Appointed to the Senate by the Rt. Honourable Jean Chrétien, Senator David Smith represents Ontario, and has served in the Senate since June 25, 2002.
He is a member of the following Senate Standing Committees: Rules, Procedures and Rights of Parliament (Chair); Foreign Affairs and International Trade.
In addition to being a respected lawyer, David Smith has a distinguished record of public service.
Mr. Smith earned a B.A. in Political Science from Carleton University in 1964 and an LL.B from Queen’s University in 1970. He was called to the Bar in 1972. During his legal career, Mr. Smith became a leading practitioner of municipal, administrative and regulatory law.
At the time of his Senate appointment, Mr. Smith was Chairman and Partner of Fraser Milner Casgrain LLP, one of Canada’s oldest and largest law firms, with over 500 lawyers in seven cities. Previously, Mr. Smith was Chairman of Fraser & Beatty.
Senator Smith’s political activities commenced while an undergraduate and he served as president of the Carleton University Liberal Club, National Youth Director of the Liberal Party (fulltime), and National President of the Young Liberals. Mr. Smith also served as executive assistant to two cabinet ministers, the Hon. Walter Gordon and the Hon. John Turner, during the Pearson years.
In 1972, he was elected to Toronto City Council, and he served for three two year terms until 1978. During his last term he also served as President of Toronto City Council and Deputy Mayor of Toronto.
From 1980-84, Mr. Smith sat in the House of Commons as Member of Parliament for the riding of Don Valley East and he also served in Prime Minister Trudeau’s cabinet as Minister of Small Business and Tourism.

> _Data for analysis_:
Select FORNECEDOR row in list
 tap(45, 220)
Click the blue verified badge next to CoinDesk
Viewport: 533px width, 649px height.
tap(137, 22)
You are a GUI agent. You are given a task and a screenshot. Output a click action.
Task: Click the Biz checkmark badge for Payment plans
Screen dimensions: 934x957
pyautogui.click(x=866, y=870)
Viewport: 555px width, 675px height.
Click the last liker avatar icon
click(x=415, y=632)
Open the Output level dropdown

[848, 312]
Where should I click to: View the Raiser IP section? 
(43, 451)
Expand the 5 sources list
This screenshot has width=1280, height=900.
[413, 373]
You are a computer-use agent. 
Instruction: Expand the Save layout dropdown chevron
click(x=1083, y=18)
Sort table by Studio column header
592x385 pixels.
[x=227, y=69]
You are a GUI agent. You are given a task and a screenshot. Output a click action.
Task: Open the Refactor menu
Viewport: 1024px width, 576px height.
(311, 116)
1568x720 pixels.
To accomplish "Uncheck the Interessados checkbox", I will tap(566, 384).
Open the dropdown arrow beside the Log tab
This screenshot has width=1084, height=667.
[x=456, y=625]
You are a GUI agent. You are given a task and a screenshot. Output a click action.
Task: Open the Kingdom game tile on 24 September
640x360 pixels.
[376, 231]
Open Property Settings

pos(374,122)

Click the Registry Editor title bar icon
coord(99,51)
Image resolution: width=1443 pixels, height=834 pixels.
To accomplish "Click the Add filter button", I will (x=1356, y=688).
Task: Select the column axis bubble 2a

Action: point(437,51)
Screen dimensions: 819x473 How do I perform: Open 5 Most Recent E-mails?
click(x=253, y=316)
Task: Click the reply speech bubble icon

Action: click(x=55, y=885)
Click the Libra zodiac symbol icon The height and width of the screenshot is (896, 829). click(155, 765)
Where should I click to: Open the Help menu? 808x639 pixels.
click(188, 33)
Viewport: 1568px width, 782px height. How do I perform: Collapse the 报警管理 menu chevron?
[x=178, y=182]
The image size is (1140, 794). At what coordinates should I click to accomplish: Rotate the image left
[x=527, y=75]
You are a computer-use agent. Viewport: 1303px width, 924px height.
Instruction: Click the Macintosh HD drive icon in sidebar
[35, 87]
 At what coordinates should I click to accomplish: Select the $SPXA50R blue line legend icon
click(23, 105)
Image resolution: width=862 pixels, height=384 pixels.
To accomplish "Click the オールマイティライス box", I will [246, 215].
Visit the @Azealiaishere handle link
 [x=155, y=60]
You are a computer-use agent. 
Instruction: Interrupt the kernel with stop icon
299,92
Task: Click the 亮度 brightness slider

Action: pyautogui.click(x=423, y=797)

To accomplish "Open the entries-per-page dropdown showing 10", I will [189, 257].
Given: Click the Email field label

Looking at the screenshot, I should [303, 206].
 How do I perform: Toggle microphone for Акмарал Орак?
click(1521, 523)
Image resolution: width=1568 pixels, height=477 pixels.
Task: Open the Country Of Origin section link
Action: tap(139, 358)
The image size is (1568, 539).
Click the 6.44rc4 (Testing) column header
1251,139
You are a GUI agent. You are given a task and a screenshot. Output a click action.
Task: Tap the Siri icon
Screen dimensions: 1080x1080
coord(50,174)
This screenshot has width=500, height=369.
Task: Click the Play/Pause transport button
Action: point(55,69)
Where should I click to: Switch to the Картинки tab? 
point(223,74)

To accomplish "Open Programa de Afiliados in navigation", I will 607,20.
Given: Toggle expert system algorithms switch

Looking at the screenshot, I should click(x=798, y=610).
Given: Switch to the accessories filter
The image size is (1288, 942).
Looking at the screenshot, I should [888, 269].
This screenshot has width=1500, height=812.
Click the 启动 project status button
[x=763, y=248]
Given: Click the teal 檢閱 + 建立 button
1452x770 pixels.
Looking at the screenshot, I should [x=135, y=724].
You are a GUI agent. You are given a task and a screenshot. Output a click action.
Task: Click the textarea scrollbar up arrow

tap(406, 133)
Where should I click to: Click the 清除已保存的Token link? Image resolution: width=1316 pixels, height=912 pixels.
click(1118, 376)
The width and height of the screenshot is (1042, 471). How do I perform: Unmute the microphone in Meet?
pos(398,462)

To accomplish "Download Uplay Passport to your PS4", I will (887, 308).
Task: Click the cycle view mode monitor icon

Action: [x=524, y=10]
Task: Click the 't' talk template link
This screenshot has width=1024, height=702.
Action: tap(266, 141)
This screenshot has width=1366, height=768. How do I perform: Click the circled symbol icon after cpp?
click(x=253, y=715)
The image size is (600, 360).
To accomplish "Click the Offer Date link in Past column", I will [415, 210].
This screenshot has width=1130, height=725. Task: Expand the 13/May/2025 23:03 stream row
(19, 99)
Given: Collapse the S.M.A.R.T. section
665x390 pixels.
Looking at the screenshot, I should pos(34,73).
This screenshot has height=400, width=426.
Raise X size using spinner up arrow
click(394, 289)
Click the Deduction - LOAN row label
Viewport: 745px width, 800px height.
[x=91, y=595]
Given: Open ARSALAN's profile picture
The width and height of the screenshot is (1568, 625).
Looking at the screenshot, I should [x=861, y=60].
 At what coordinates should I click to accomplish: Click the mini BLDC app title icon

> _Task item 1_: In the David Smith biography, which riding did he represent as a Member of Parliament?
> _Task item 2_: Reproduce the passage of the David Smith biography that begins with the words containing "In 1972, he" and ends with "Mayor of Toronto.".
The lines above have nothing to do with the David Smith biography.

> _Output 1_: Don Valley East

> _Output 2_:
In 1972, he was elected to Toronto City Council, and he served for three two year terms until 1978. During his last term he also served as President of Toronto City Council and Deputy Mayor of Toronto.